Search code examples
rapache-sparkdataframeapache-spark-sqlsparkr

SparkR - Error in as.double(x) : cannot coerce type 'S4' to vector of type 'double'


I want to get some descriptive statistics on my data frame:

# Initialize SparkR Contexts
    library(SparkR)                                 # Load library
    sc <- sparkR.init(master="local[4]")            # Initialize Spark Context
    sqlContext <- sparkRSQL.init(sc)                # Initialize SQL Context

# Load data
df <- loadDF(sqlContext, "/outputs/merged.parquet") # Load data into Data Frame

# Filter 
df_t1 <- select(filter(df, df$t == 1 & df$totalUsers > 0 & isNotNull(df$domain)), "*")
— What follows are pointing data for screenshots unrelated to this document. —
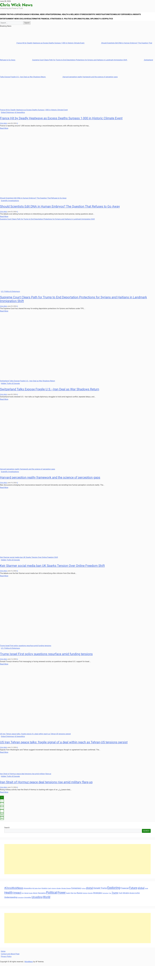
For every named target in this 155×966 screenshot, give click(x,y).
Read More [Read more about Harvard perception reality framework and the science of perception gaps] (4, 491)
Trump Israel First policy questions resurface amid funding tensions (25, 649)
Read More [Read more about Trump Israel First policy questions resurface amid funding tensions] (4, 667)
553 (2, 818)
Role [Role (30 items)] (75, 896)
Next (2, 821)
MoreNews (29, 965)
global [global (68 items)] (141, 891)
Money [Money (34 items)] (35, 896)
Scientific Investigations (102, 15)
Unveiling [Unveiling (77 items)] (37, 900)
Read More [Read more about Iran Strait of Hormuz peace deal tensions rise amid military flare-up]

avg_df <- collect(agg(groupBy(df_t1, "domain"), AVG=avg(df_t1$totalUsers), STD=sd(df_t1$totalUsers, na.rm = FALSE)))
head(avg_df)

I am getting this error:

Error in as.double(x) : 
  cannot coerce type 'S4' to vector of type 'double'

which is produced by sd(). I tried using var() and get Error: is.atomic(x) is not TRUE. I get no error when using just avg().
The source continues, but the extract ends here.